On 08/21/18 10:33, Richard Biener wrote:
> On Mon, 20 Aug 2018, Bernd Edlinger wrote:
> 
>> On 08/20/18 15:19, Richard Biener wrote:
>>> On Mon, 20 Aug 2018, Bernd Edlinger wrote:
>>>
>>>> On 08/20/18 13:01, Richard Biener wrote:
>>>>> On Wed, Aug 1, 2018 at 3:05 PM Bernd Edlinger <bernd.edlin...@hotmail.de> 
>>>>> wrote:
>>>>>>
>>>>>>
>>>>>>
>>>>>> On 08/01/18 11:29, Richard Biener wrote:
>>>>>>>
>>>>>>> Hmm.  I think it would be nice if TREE_STRING_LENGTH would
>>>>>>> match char[2] and TYPE_SIZE_UNIT even if that is inconvenient
>>>>>>> for your check above.  Because the '\0' doesn't belong to the
>>>>>>> string.  Then build_string internally appends a '\0' outside
>>>>>>> of TREE_STRING_LENGTH.
>>>>>>>
>>>>>>
>>>>>> Hmm. Yes, but the outside-0 byte is just one byte, not a wide
>>>>>> character.
>>>>>
>>>>> That could be fixed though (a wide 0 is just N 0s).  Add a elsz = 1
>>>>> parameter to build_string and allocate as many extra 0s as needed.
>>>>>
>>>>>      There are STRING_CSTs which are not string literals,
>>>>>> for instance attribute tags, Pragmas, asm constrants, etc.

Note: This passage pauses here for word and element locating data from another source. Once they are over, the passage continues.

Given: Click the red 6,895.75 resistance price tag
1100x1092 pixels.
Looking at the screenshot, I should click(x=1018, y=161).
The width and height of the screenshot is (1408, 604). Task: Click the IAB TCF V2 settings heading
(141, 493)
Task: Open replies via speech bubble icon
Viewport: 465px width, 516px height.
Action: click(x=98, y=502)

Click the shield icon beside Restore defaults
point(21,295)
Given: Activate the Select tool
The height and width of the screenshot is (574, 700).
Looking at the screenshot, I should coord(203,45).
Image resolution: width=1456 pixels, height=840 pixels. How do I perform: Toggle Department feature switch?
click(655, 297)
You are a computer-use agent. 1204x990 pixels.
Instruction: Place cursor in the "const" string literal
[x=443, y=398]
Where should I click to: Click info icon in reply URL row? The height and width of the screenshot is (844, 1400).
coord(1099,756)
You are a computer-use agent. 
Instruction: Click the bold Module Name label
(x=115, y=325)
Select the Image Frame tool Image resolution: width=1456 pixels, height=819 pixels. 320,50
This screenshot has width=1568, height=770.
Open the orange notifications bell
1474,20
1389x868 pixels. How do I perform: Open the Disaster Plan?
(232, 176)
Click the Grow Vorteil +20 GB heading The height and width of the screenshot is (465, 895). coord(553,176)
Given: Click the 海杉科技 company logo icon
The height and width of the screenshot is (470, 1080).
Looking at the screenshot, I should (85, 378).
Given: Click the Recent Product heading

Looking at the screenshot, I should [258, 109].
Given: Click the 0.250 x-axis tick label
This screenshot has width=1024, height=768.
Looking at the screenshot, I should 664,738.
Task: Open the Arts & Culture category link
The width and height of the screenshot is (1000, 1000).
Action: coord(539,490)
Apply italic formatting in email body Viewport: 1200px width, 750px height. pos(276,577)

>>>>>> They use the '\0' outside, and have probably no TREE_TYPE.
>>>>>>
>>>>>>>
>>>>>>>> So I would like to be able to assume that the STRING_CST objects
>>>>>>>> are internally always generated properly by the front end.
>>>>>>>
>>>>>>> Yeah, I guess we need to define what "properly" is ;)
>>>>>>>
>>>>>> Yes.
>>>>>>
>>>>>>>> And that the ARRAY_TYPE of the string literal either has the
>>>>>>>> same length than the TREE_STRING_LENGTH or if it is shorter,
>>>>>>>> this is always exactly one (wide) character size less than 
>>>>>>>> TREE_STRING_LENGTH
>>>>>>>
>>>>>>> I think it should be always the same...
>>>>>>>
>>>>>>
>>>>>> One could not differentiate between "\0" without zero-termination
>>>>>> and "" with zero-termination, theoretically.
>>>>>
>>>>> Is that important?  Doesn't the C standard say how to parse string 
>>>>> literals?
>>>>>
>>>>>> We also have char x[100] = "ab";
>>>>>> that is TREE_STRING_LENGTH=3, and TYPE_SIZE_UNIT(TREE_TYPE(x)) = 100.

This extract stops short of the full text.